> **Task objective**:
Reproduce the entries below word for word, leaving out the pictures.

-- BEGIN Provided data --

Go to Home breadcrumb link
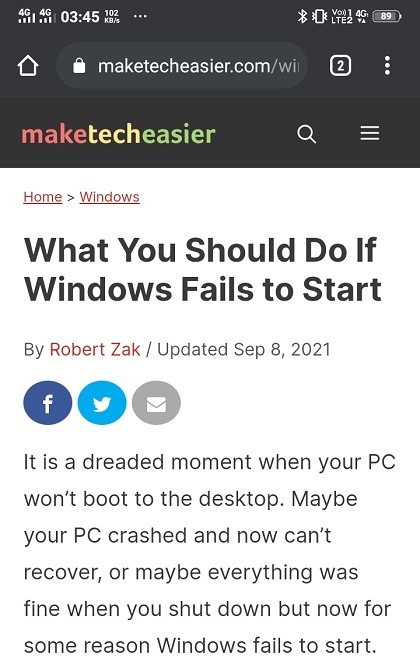420x659 pixels. tap(42, 197)
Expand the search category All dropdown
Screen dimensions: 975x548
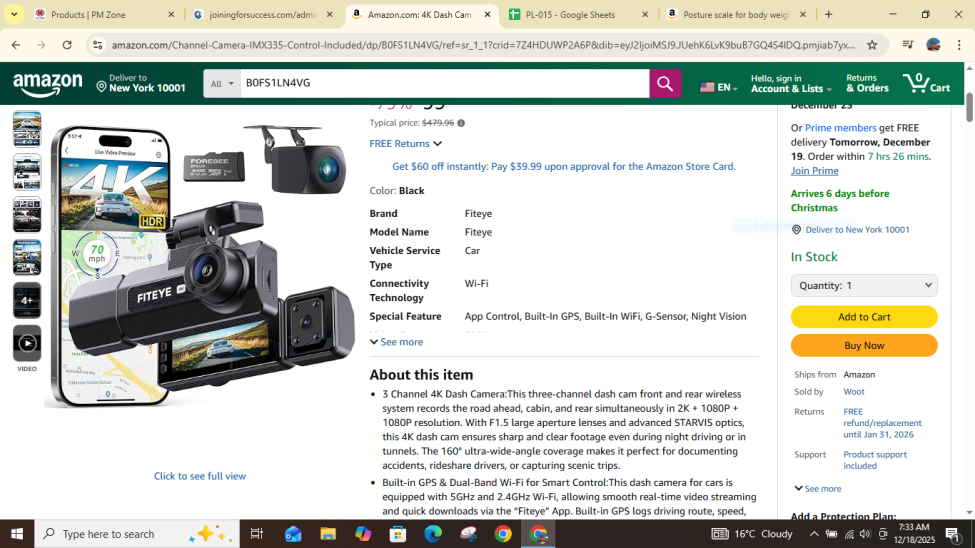coord(222,84)
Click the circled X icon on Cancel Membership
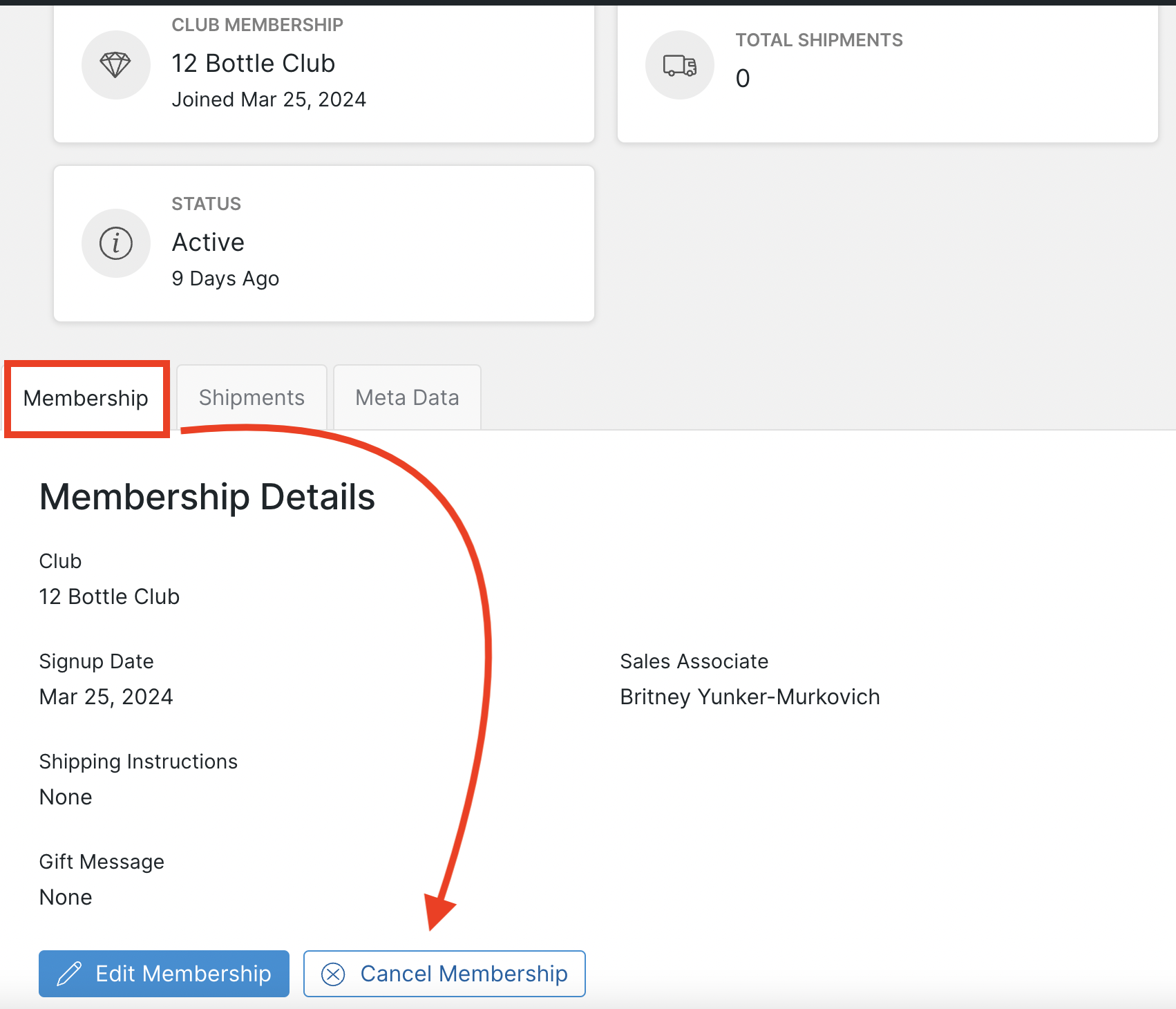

-- END Provided data --

> **Solution to this task**:
Go to Home breadcrumb link
420x659 pixels. tap(42, 197)
Expand the search category All dropdown
Screen dimensions: 975x548
coord(222,84)
Click the circled X icon on Cancel Membership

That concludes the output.